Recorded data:

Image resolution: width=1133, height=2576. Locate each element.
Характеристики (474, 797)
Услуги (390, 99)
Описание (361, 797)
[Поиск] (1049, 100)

...

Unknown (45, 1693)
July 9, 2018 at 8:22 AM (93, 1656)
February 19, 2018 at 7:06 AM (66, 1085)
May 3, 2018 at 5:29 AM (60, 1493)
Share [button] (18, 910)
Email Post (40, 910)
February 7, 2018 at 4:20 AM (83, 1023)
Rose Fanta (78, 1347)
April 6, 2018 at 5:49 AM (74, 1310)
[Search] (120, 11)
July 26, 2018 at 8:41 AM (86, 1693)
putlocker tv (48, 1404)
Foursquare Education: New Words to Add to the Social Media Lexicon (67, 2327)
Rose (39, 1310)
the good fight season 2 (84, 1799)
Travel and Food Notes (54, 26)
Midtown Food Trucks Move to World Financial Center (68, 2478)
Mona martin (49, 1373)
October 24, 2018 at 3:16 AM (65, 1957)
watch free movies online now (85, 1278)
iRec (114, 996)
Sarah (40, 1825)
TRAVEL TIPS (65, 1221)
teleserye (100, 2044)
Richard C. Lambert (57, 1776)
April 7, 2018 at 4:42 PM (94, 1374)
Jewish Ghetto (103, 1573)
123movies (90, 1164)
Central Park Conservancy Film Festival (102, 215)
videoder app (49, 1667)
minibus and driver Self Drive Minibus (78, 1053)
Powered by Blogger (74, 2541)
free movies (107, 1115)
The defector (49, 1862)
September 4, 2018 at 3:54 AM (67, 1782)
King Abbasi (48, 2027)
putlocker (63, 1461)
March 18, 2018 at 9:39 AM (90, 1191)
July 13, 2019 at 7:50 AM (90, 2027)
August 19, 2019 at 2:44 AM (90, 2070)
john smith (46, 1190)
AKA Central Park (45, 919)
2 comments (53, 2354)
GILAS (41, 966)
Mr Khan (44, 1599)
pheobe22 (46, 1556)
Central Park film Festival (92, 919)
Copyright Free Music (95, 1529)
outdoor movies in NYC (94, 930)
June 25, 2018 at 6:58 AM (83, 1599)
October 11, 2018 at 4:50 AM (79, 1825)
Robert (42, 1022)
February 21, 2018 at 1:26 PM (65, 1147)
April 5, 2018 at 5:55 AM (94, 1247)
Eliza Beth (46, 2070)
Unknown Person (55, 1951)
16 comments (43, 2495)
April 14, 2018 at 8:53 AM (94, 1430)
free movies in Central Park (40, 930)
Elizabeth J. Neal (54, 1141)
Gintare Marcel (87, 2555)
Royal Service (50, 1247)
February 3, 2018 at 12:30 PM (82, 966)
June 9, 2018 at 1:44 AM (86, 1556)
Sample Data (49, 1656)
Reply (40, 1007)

* * *

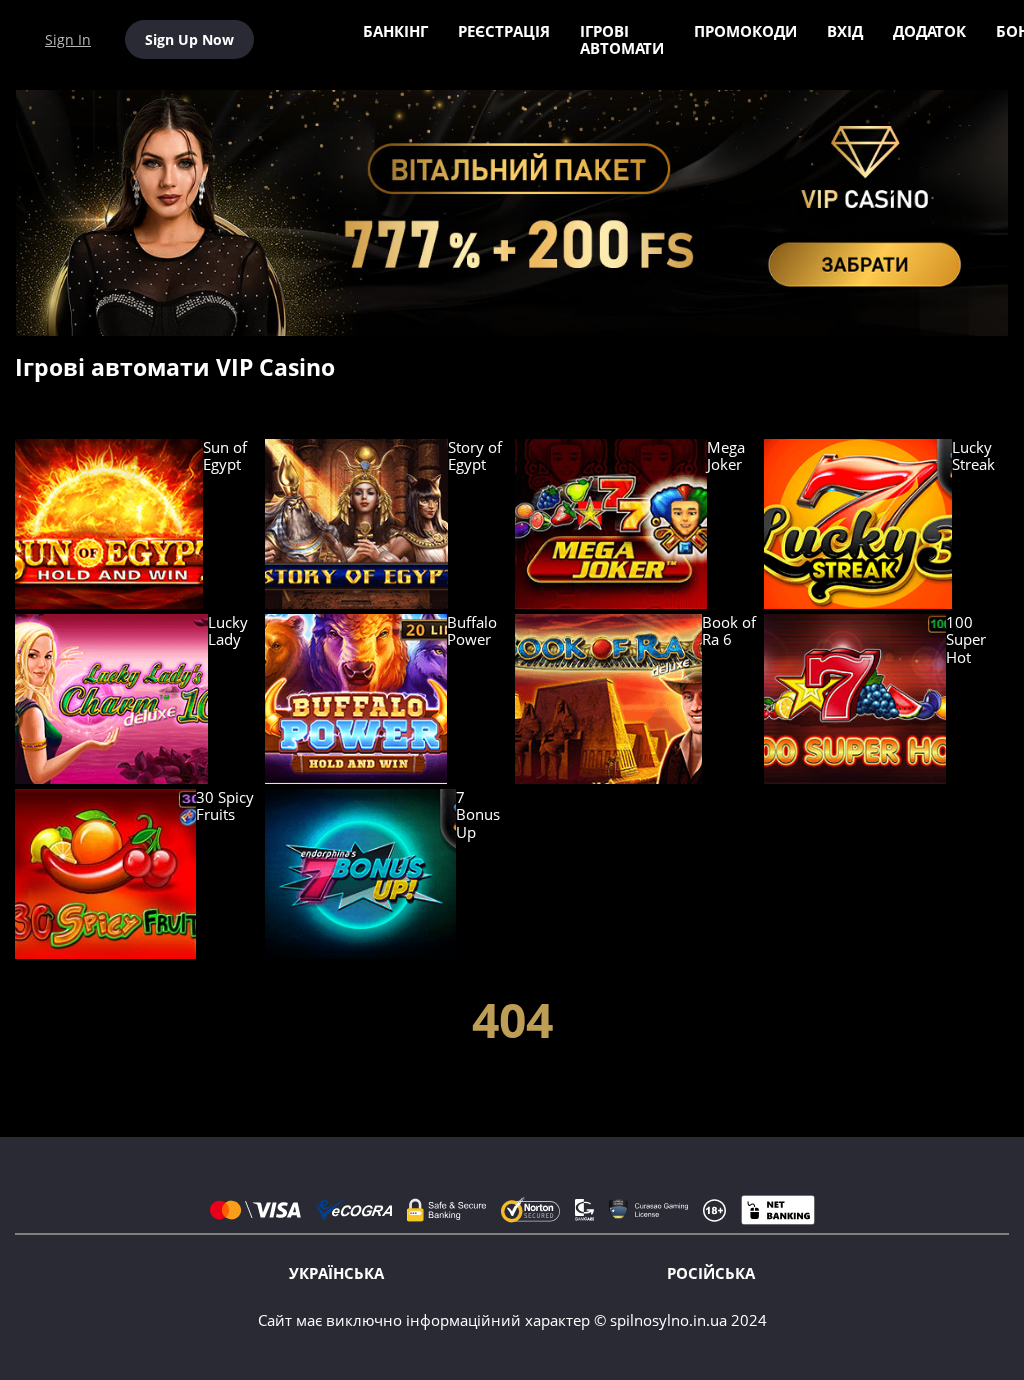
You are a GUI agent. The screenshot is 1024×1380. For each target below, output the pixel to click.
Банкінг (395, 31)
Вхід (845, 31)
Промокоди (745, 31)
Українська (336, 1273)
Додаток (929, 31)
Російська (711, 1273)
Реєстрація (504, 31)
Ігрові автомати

### ASSIGNMENT
The lines to copy are those in the records above containing the word "Festival".

### YOUR RESPONSE
Central Park Conservancy Film Festival (102, 215)
Central Park film Festival (92, 919)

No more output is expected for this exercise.